Pourquoi les femmes ont-elles tendance à sous-estimer leur douleur ?

Z. R. : C’est souvent lié à un conditionnement culturel. On les a habituées à minimiser ce qu’elles ressentent, à ne pas se plaindre, à faire passer les autres avant. Il en résulte une auto-censure qui s’exprime même face à la douleur.

L’enquête montre un vrai clivage générationnel. Les femmes les plus jeunes sont davantage confrontées à la banalisation de leurs symptômes.

Le rapport évoque aussi des remarques inappropriées sur le physique. Quels types de propos reviennent le plus souvent ?

Z. R. : Ce sont souvent des commentaires anodins en apparence. Une femme qui parle de fatigue ou d’irritabilité va entendre qu’elle est « trop stressée » ou qu’elle devrait se détendre. On commente ses règles, sa prise ou perte de poids, son âge… au lieu de s’intéresser aux symptômes. L’apparence prend le dessus sur l’écoute médicale.

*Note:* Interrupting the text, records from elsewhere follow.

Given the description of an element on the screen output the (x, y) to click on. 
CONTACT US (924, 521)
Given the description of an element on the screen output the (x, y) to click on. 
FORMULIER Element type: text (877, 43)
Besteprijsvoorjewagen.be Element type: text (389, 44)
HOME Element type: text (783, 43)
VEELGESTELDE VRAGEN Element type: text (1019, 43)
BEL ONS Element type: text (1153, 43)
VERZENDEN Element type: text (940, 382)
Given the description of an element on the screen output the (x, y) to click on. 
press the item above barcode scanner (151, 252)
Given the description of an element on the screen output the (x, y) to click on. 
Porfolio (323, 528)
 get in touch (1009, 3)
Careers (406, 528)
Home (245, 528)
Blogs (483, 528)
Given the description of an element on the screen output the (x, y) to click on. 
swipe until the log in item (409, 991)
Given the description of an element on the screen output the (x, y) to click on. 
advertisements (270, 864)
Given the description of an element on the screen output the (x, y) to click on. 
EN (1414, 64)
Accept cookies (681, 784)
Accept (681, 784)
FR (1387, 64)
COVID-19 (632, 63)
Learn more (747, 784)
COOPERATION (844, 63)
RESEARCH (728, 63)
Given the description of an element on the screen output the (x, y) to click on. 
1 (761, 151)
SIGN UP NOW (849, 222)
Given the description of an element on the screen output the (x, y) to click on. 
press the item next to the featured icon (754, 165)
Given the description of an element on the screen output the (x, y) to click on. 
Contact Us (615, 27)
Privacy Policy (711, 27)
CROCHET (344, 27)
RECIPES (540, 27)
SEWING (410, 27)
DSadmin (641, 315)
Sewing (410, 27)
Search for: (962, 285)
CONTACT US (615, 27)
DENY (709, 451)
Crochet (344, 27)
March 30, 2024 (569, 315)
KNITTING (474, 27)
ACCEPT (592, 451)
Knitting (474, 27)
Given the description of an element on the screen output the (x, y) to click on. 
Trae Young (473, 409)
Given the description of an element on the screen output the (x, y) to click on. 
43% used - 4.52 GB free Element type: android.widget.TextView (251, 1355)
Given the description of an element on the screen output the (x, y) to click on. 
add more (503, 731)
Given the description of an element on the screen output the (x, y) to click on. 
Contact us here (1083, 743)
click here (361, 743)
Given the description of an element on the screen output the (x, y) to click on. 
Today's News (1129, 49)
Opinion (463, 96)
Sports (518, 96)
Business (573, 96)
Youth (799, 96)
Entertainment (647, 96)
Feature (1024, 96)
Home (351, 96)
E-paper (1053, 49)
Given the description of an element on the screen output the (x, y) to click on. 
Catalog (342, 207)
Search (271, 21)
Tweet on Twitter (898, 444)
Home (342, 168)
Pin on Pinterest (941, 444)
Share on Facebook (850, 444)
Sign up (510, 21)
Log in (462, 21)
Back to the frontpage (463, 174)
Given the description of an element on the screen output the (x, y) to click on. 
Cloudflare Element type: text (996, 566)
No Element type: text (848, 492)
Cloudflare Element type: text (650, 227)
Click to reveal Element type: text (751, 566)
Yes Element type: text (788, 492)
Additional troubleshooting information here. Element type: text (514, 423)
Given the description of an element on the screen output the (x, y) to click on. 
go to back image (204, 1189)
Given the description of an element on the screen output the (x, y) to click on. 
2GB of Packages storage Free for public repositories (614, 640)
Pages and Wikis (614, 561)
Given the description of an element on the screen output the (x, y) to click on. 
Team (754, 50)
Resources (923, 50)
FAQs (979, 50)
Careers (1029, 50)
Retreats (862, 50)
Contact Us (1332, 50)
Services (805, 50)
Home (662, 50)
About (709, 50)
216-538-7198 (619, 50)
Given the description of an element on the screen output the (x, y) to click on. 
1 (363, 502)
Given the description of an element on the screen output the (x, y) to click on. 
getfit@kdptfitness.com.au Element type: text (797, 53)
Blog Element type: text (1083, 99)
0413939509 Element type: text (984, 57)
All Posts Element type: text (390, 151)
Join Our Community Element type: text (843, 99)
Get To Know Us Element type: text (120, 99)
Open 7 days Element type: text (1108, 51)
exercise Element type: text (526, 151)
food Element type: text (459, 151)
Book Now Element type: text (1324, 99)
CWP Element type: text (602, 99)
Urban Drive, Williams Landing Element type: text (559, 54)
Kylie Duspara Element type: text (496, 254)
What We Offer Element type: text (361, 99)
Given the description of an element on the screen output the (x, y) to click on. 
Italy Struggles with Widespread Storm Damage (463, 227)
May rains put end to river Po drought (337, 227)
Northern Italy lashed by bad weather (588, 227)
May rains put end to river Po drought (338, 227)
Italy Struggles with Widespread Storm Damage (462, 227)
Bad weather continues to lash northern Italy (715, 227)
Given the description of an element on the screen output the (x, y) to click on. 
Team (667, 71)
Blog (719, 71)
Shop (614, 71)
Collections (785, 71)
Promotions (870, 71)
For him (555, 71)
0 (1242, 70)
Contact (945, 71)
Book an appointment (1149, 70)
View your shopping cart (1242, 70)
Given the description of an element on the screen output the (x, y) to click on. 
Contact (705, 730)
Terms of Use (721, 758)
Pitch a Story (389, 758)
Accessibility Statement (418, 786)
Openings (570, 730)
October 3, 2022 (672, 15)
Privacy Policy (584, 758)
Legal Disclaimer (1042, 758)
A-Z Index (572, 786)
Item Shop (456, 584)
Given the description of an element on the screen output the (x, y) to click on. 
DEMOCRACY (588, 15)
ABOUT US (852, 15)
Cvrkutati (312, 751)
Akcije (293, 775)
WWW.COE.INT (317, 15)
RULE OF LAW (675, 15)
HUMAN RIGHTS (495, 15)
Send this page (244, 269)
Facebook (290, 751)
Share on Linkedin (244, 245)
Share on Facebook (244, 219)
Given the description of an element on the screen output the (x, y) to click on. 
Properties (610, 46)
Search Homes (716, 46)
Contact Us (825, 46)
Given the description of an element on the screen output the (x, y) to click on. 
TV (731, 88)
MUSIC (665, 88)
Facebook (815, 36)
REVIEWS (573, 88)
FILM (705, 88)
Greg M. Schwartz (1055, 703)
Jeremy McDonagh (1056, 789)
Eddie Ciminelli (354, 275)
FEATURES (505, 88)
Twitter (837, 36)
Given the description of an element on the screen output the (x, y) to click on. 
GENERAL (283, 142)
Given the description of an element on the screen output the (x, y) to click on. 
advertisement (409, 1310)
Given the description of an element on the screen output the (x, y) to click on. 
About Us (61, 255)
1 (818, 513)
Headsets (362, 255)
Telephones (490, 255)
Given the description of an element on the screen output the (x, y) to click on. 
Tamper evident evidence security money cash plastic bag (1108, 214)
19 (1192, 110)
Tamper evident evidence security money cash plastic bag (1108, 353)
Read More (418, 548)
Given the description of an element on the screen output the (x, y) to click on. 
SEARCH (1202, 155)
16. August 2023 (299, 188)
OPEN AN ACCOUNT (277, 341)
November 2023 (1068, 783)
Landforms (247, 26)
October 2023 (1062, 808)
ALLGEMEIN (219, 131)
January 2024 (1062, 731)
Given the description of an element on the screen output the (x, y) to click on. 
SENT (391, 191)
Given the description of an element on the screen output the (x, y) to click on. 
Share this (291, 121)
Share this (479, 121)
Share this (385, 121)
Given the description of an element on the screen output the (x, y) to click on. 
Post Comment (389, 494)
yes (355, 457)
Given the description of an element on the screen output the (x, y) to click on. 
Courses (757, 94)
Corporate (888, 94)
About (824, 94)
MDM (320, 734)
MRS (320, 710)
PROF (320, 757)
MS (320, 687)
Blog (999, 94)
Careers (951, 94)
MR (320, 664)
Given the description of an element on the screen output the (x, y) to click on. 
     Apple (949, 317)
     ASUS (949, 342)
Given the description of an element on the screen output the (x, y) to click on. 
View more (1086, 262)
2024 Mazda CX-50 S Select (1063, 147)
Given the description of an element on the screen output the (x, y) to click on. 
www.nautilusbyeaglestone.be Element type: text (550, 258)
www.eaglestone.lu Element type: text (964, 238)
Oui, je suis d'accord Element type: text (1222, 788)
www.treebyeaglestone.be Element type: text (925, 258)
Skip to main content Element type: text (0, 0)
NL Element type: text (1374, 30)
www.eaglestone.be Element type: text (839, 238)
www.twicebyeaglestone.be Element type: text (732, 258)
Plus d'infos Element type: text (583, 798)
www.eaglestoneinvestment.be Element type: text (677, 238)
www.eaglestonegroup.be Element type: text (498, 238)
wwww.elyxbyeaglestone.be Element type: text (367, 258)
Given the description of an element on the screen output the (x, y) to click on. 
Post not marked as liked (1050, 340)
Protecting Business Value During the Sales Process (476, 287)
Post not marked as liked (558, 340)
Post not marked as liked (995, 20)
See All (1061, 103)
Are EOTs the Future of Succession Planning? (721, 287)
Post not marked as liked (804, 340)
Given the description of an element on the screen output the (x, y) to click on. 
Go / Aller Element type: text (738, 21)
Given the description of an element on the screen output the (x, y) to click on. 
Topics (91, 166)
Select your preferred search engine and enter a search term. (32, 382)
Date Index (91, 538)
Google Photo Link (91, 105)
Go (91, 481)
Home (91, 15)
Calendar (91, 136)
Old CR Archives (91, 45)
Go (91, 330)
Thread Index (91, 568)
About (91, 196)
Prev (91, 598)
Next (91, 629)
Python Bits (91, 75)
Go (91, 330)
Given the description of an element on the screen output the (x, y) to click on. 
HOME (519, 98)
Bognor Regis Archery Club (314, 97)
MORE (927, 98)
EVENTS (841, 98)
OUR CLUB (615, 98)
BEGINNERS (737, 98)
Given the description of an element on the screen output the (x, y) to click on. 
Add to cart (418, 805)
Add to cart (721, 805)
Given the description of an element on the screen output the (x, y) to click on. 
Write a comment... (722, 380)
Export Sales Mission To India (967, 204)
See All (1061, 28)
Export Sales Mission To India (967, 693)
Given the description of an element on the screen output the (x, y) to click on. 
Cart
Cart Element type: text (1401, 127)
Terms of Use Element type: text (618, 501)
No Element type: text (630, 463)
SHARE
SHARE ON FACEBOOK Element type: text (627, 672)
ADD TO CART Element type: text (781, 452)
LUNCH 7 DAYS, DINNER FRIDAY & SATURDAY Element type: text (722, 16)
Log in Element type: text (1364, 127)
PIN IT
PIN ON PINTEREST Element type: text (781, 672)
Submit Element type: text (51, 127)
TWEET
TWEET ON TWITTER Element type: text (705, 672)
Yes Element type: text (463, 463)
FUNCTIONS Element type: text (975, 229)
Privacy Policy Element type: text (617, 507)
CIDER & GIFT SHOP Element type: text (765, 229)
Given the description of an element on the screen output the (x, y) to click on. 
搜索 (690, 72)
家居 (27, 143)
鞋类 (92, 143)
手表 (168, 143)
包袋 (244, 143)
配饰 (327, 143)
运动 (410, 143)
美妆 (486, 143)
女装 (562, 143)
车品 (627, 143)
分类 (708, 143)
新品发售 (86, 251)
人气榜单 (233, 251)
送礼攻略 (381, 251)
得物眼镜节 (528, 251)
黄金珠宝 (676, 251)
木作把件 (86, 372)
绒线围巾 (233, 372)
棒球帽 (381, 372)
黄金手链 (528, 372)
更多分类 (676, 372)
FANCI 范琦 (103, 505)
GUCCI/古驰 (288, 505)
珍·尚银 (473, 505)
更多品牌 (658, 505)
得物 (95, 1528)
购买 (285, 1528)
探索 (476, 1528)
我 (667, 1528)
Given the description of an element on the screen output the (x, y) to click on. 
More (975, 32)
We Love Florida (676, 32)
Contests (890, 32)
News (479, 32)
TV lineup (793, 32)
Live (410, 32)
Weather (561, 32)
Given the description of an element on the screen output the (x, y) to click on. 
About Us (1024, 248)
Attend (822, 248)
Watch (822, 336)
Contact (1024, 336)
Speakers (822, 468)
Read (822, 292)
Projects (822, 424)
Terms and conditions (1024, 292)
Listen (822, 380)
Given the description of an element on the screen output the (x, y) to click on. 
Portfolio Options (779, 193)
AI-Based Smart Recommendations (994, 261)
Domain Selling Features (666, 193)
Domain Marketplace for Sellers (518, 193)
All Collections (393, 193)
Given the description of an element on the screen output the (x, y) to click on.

Pourquoi les femmes jeunes semblent-elles plus exposées à ces comportements sexistes ?

Z. R. : L’enquête montre en effet un vrai clivage générationnel. Les femmes les plus jeunes sont davantage confrontées à la banalisation de leurs symptômes. Leur parole est plus souvent remise en cause, avec en plus une présomption d’immaturité. Elles ont parfois moins d’assurance pour se faire entendre. Mais ce n’est pas à elles de s’adapter : c’est au système de santé de garantir une prise en charge équitable, pour toutes et tous.

Quelles solutions proposez-vous pour faire bouger les lignes ?

Z. R. : La prise de conscience est là, mais elle demeure encore insuffisante. Il faut renforcer la formation des soignants, intégrer les spécificités féminines dans les protocoles, et mieux prendre en compte le ressenti des patientes. Il est aussi essentiel d’inclure davantage de femmes dans les études cliniques, pour corriger les biais à la source.

Quel rôle peut jouer l’hôpital public dans cette transformation ?

Z. R. : L’hôpital doit être la figure de proue pour impulser un changement durable. Un soignant formé, c’est aussi un citoyen qui fait évoluer les mentalités autour de lui. C’est ce que nous portons avec la FHF avec des conférences sur la santé des femmes, l’intégration de protocoles spécifiques, mais aussi la lutte contre les violences sexistes.